Las damas de fango Por Francisco Rodríguez Cruz

Utilizar mercenarias como punta de lanza contra la Revolución pretende desacreditar la obra de medio siglo de lucha por la superación, emancipación y dignidad de la mujer cubana.

Una de las cosas que más me molesta de la contundente denuncia realizada esta semana por las autoridades y la prensa cubanas sobre la conexión entre terroristas de Miami y contrarrevolucionarios en la Isla, es la participación protagónica de mujeres en esta historia de miserias y mezquindades humanas.

La idea de utilizar también mercenarias como punta de lanza contra la Revolución sin dudas tiene el doble propósito de sensibilizar al mundo con estas señoras en poses de víctimas desde su condición de frágiles damas, a la vez que pretenden desacreditar la obra de medio siglo de lucha por la superación, emancipación y dignidad de la mujer cubana.

Es vergonzoso que representantes del sexo femenino se presten para estas conspiraciones antipatrióticas, nada más y nada menos que con dinero de asesinos como Santiago Álvarez, que tanto dolor y muerte han traído a familias y madres cubanas.

Esta actitud de bretes, chanchullos y grotescas pugnas por un puñado de dólares contrasta con el carácter, limpieza y altura moral de la inmensa mayoría de nuestras mujeres, que gracias al Socialismo han alcanzado una esperanza de vida 5% superior al hombre, representan el 63% de la matrícula de nuestras universidades, el 65% de los graduados de educación superior, un porcentaje similar de los profesionales y los técnicos que laboran en el país, así como el 38% de los dirigentes o el 43% de los diputados al Parlamento.

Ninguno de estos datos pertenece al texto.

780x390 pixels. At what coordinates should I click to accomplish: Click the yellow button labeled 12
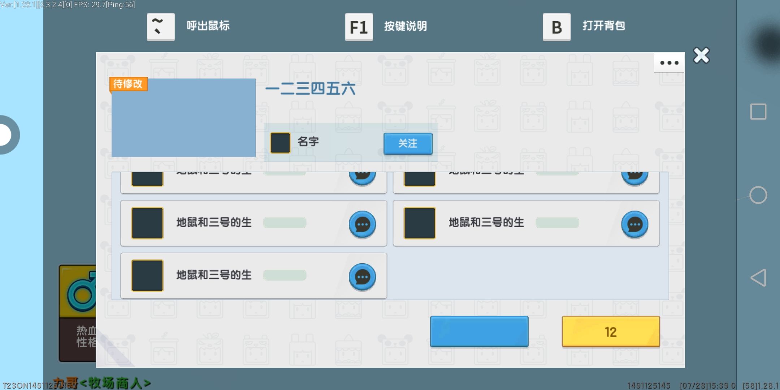(611, 332)
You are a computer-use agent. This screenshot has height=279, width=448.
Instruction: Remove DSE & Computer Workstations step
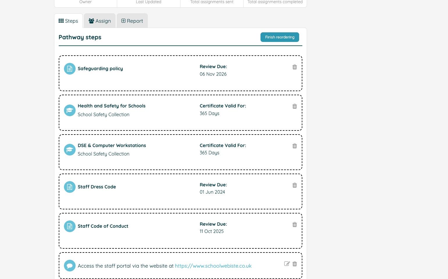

A nuestras madres o compañeras, que en la dura cotidianidad de los peores años del periodo especial y todavía en las actuales circunstancias de limitaciones y escasees han hecho verdaderos milagros para mantener la paz y dignidad de sus hogares, seguramente les resultarán repulsivas estas “comadres” que han cambiado por altos presupuestos y salarios recibidos directamente de los enemigos de su pueblo, la tradición secular de humildad, modestia y entereza de la mujer cubana.

A la Martha Beatriz, a las mal llamadas Damas de blanco y a cualquier otra que se les parezca en sus procederes e intereses, les pegaría más cualquier otro color que el de la pureza: el verde del dólar; el rojo de la sangre en las manos de los terroristas que las financian o simplemente, el carmelita sucio del fango donde arrastran sus conciencias.